Text to read:

On the engine in your '64, looking at yesterday's pics, the stamped two letter ID code did look more like a WT with a scraped "tail" on the bottom of the T. the last '67 engines I pulled with the letter J stamped in the 2 letter code were XJ coded 400's out of a pair of '67 GP's. Both had good core '670" heads, the reason I pulled both long blocks. Been so long, cannot remember the font of the J stamping, if it had a line on top. Glad you examined the block face closer. While not as valuable as a '67 428 HO WJ short block, the '67 WT will have more demand if you decide to sell it off after finding a correct dated '64 76X block. 

Hope this helps!


----------



## firemedic835 (Sep 22, 2017)

Ye it does, thanks again Roger


----------



## firemedic835 (Sep 22, 2017)

Given problem:
Carry on the forum thread about engine block stamping codes, starting right after its last line.

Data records
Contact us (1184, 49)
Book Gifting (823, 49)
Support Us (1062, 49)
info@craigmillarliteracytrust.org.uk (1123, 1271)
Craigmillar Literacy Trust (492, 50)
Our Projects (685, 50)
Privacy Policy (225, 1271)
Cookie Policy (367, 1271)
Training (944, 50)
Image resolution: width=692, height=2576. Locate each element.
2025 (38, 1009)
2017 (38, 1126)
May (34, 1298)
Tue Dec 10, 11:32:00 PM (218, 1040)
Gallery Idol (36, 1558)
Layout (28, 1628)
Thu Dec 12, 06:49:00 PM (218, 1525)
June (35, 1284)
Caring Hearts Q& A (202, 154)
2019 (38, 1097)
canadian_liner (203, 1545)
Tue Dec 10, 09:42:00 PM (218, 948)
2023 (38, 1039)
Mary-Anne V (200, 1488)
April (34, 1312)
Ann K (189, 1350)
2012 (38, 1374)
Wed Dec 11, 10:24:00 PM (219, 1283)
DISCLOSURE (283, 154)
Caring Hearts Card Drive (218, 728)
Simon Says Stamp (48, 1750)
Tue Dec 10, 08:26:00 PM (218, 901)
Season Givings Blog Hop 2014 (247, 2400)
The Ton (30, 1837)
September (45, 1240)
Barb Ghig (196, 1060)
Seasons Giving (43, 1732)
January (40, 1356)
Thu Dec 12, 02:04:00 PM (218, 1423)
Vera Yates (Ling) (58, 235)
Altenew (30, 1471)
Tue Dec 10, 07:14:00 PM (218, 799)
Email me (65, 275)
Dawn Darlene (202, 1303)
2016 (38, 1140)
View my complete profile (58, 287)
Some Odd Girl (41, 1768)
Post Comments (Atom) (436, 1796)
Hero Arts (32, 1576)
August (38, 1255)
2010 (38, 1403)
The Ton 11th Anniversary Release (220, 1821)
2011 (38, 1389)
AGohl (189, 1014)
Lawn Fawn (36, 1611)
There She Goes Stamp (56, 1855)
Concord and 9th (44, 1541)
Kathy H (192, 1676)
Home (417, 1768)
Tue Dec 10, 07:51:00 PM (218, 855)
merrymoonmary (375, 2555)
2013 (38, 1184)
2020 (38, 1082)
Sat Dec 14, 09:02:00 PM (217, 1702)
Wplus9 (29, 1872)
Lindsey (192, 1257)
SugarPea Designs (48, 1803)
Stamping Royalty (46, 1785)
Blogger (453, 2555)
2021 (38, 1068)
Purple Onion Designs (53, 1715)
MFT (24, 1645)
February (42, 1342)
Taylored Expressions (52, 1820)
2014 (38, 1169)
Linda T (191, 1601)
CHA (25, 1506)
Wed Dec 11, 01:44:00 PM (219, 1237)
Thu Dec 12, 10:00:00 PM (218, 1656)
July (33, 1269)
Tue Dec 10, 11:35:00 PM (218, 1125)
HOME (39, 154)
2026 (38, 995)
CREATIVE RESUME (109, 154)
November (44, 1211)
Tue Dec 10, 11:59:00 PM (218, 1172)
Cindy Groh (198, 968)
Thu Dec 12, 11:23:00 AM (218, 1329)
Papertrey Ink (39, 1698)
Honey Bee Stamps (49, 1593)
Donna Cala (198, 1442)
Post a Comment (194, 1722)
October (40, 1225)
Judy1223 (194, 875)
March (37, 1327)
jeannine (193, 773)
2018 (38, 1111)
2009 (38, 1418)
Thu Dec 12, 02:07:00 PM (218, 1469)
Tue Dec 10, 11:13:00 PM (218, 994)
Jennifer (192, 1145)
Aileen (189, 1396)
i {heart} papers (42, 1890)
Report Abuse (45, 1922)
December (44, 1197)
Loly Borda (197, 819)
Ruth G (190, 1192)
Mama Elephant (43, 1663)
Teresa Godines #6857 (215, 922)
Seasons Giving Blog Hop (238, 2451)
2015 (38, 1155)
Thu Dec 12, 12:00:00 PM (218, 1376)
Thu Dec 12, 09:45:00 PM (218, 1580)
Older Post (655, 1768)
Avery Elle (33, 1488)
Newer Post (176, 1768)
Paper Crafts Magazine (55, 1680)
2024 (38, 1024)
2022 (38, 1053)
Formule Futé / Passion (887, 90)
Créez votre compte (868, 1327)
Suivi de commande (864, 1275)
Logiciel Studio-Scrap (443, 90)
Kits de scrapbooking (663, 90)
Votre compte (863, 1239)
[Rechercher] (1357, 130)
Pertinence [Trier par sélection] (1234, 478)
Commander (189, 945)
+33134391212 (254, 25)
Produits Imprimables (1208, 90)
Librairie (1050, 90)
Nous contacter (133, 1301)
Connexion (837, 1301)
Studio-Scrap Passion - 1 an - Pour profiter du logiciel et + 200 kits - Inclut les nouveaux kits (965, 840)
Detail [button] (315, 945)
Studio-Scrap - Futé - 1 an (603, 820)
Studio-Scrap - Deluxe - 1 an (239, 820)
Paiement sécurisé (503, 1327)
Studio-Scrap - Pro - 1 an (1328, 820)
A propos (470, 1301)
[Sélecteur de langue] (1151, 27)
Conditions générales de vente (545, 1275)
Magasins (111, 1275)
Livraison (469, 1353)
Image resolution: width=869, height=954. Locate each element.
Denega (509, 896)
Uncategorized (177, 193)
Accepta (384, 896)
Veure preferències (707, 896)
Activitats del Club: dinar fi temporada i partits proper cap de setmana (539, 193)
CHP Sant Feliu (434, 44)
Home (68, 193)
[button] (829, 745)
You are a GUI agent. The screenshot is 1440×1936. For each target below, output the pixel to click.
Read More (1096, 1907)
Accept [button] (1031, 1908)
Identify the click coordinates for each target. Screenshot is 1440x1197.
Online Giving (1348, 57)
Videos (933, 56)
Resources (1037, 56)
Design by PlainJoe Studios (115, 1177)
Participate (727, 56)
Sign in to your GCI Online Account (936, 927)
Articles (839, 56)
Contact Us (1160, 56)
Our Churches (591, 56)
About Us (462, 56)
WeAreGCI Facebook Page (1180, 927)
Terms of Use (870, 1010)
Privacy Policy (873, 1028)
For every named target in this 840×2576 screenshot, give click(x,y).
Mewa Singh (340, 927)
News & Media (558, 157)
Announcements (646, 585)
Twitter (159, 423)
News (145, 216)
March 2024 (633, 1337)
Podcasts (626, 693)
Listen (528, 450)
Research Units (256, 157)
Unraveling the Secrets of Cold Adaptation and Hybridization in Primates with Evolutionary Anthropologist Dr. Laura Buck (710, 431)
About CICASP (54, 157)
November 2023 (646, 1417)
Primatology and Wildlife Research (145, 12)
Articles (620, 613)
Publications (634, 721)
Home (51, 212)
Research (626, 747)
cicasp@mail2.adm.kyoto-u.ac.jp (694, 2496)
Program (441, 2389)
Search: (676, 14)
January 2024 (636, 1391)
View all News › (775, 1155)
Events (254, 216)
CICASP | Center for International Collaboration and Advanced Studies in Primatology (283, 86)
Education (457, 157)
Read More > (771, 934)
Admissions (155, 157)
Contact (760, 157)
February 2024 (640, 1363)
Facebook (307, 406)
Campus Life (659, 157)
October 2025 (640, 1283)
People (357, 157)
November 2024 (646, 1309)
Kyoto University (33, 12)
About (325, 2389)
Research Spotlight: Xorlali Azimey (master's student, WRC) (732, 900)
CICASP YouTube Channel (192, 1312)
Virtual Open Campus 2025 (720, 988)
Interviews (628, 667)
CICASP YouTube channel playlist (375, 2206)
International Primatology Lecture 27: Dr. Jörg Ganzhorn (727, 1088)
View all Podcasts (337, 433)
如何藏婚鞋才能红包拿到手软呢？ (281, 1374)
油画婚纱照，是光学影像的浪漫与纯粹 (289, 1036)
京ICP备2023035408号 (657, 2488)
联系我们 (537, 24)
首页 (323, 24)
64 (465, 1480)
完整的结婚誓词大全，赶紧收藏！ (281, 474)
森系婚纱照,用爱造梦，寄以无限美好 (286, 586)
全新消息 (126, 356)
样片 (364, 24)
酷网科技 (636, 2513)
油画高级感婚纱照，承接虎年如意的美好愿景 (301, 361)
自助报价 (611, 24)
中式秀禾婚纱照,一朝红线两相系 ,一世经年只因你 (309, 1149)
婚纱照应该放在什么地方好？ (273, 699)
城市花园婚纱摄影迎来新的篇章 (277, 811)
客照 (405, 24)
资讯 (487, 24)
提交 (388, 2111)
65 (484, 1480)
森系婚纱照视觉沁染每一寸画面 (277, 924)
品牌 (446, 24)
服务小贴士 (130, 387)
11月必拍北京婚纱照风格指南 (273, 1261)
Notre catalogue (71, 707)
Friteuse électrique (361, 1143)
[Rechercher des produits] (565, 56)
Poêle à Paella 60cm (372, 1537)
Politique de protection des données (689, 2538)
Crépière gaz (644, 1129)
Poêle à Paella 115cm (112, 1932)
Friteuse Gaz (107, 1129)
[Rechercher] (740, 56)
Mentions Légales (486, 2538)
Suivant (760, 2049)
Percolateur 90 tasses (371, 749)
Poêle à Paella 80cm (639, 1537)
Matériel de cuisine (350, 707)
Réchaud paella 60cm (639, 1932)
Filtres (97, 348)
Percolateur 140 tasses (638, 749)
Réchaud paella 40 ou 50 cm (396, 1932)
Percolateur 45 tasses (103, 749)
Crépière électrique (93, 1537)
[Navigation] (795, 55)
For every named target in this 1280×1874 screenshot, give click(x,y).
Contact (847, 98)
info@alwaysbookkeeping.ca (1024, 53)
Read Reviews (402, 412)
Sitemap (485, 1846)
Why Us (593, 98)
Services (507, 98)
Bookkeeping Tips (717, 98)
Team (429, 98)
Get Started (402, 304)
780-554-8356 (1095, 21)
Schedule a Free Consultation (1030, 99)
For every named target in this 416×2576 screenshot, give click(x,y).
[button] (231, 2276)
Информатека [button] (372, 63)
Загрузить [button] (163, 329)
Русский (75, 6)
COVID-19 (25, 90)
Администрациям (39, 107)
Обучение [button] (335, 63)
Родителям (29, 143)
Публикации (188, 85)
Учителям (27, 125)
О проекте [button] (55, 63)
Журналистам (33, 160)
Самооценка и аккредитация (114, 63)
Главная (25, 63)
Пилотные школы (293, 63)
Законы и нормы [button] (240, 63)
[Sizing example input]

Answer for this exercise:
After taking a few days to think about what you said. I decided to keep the 400 in the car, just to have fun driving it. I’ll take my time looking for a 76x to build for later down the road. The 76x is the only thing I need to have a numbers matching car. I did speak to Mr. Williams ( the original owner from 1964 ) he purchased it when he left the military in 1964. He said he swapped the motor in 1968. The car has 76k miles on it. He also gave me the original wheels, red wall tires and deluxe wheel discs (Hub caps). I don’t know why but he also had second set of all the Pontiac emblems ( still in the original Pontiac boxes ). All the window, door, hood and trunk seals. I’ll try to attach a picture of her the day I drove her home. He said he was going to repaint it but never got around to it. It does however look like he had some small repair around the lower portion of the doors and lower part of the rear window.


----------



## firemedic835 (Sep 22, 2017)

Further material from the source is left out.